● EXERCISE DIRECTIONS
Down to the last line, output the records below exactly.

● RECORDS FOR THIS TASK

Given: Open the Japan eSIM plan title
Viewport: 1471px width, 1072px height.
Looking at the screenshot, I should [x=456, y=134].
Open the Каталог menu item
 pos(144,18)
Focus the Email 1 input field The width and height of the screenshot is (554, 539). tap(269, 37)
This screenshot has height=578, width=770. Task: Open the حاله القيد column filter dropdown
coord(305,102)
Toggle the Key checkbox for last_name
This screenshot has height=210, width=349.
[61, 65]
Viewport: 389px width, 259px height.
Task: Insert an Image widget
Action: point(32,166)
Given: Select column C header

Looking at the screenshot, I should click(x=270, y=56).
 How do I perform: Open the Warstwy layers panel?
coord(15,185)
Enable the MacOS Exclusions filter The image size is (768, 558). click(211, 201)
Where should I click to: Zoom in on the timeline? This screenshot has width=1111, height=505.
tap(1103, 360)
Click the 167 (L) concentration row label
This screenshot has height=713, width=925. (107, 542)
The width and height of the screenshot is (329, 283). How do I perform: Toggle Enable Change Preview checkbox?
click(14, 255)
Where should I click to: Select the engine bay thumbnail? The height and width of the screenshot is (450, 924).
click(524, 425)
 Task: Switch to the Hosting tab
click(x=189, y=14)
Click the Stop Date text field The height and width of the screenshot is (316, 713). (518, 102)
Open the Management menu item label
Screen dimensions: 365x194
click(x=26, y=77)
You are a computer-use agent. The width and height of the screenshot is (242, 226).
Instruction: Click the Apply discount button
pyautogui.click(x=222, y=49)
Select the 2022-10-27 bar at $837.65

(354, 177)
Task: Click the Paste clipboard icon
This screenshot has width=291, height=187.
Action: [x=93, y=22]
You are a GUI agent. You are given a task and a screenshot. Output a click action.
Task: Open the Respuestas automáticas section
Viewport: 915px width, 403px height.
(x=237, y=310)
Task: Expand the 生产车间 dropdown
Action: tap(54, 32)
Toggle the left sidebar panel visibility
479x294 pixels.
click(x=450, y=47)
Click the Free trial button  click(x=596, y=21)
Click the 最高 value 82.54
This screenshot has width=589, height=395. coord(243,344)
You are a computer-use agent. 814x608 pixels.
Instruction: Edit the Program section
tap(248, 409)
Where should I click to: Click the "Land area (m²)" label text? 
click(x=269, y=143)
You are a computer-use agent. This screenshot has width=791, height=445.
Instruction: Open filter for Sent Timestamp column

● RESPONSE FOR THIS EXERCISE
Given: Open the Japan eSIM plan title
Viewport: 1471px width, 1072px height.
Looking at the screenshot, I should [x=456, y=134].
Open the Каталог menu item
 pos(144,18)
Focus the Email 1 input field The width and height of the screenshot is (554, 539). tap(269, 37)
This screenshot has height=578, width=770. Task: Open the حاله القيد column filter dropdown
coord(305,102)
Toggle the Key checkbox for last_name
This screenshot has height=210, width=349.
[61, 65]
Viewport: 389px width, 259px height.
Task: Insert an Image widget
Action: point(32,166)
Given: Select column C header

Looking at the screenshot, I should click(x=270, y=56).
 How do I perform: Open the Warstwy layers panel?
coord(15,185)
Enable the MacOS Exclusions filter The image size is (768, 558). click(211, 201)
Where should I click to: Zoom in on the timeline? This screenshot has width=1111, height=505.
tap(1103, 360)
Click the 167 (L) concentration row label
This screenshot has height=713, width=925. (107, 542)
The width and height of the screenshot is (329, 283). How do I perform: Toggle Enable Change Preview checkbox?
click(14, 255)
Where should I click to: Select the engine bay thumbnail? The height and width of the screenshot is (450, 924).
click(524, 425)
 Task: Switch to the Hosting tab
click(x=189, y=14)
Click the Stop Date text field The height and width of the screenshot is (316, 713). (518, 102)
Open the Management menu item label
Screen dimensions: 365x194
click(x=26, y=77)
You are a computer-use agent. The width and height of the screenshot is (242, 226).
Instruction: Click the Apply discount button
pyautogui.click(x=222, y=49)
Select the 2022-10-27 bar at $837.65

(354, 177)
Task: Click the Paste clipboard icon
This screenshot has width=291, height=187.
Action: [x=93, y=22]
You are a GUI agent. You are given a task and a screenshot. Output a click action.
Task: Open the Respuestas automáticas section
Viewport: 915px width, 403px height.
(x=237, y=310)
Task: Expand the 生产车间 dropdown
Action: tap(54, 32)
Toggle the left sidebar panel visibility
479x294 pixels.
click(x=450, y=47)
Click the Free trial button  click(x=596, y=21)
Click the 最高 value 82.54
This screenshot has width=589, height=395. coord(243,344)
You are a computer-use agent. 814x608 pixels.
Instruction: Edit the Program section
tap(248, 409)
Where should I click to: Click the "Land area (m²)" label text? 
click(x=269, y=143)
You are a computer-use agent. This screenshot has width=791, height=445.
Instruction: Open filter for Sent Timestamp column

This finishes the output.